Shares of RadioShack (RSH) surged more than 16 percent today after a financial analyst suggested that Amazon (AMZN) might be interested in buying the beleaguered retailer if it files for bankruptcy, a filing some on Wall Street think is a forgone conclusion. This optimism outweighed concerns regarding the abrupt departure of RadioShack CFO John Ferary.
In a note to clients, Rob Peck of SunTrust Robinson Humphrey argued that Amazon, the world's largest e-commerce company, could use RadioShack's stores as a platform to showcase the Seattle-based company's products and services such as the new Kindle Fire smartphone. Amazon could also offer customers same-day delivery through local RadioShack stores.
Shares of Fort Worth, Texas-based RadioShack closed at $1.06, up 15 cents on Monday. Even with today's run-up, the stock has plunged nearly 60 percent this year.
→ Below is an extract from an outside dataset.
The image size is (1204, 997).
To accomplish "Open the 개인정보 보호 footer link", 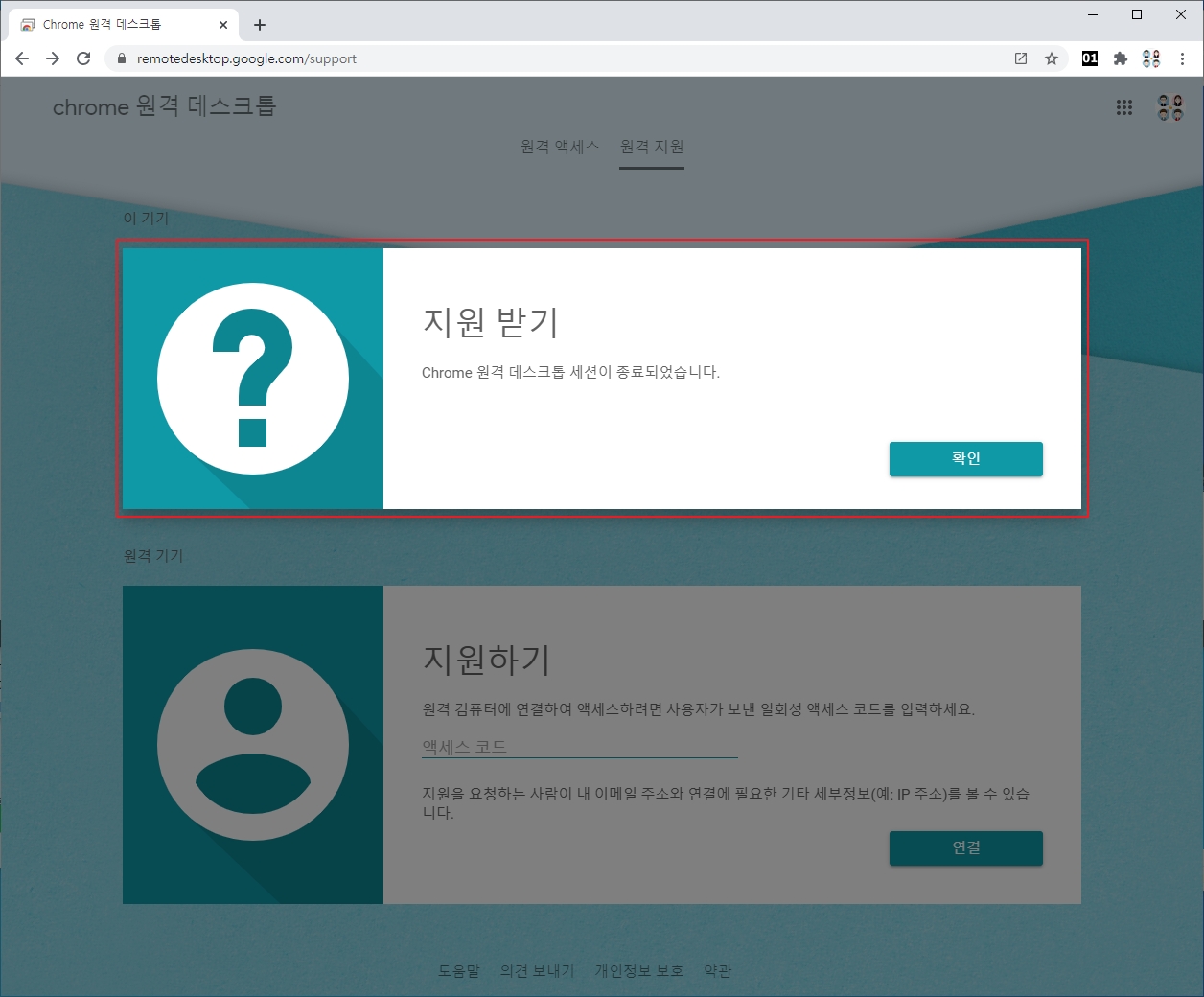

Ferary resigned from the company on Sept. 12 after less than a year on the job, citing personal reasons. He was replaced by turnaround specialist Holly Etlin, who served as interim CFO from July 2013 to February 2014. She's a RadioShack advisor and managing director at AlixPartners.
RadioShack has 4,000 stores -- and serious financial problems. Earlier this year, it was forced to scale back plans to close more than 1,000 locations after lenders objected to that strategy. And last week, The Wall Street Journal reported that hedge fund Standard General and investment bank UBS (UBS) have offered the retailer a $585 million financing package to avoid bankruptcy.
CEO Joe Magnacca, who was hired last year to turn the company around, has overseen a remodeling program at 2oo stores aimed at making them more inviting, and he has revamped the chain's merchandising by focusing on businesses such as repairing electronic gadgets. None of these moves has paid off yet.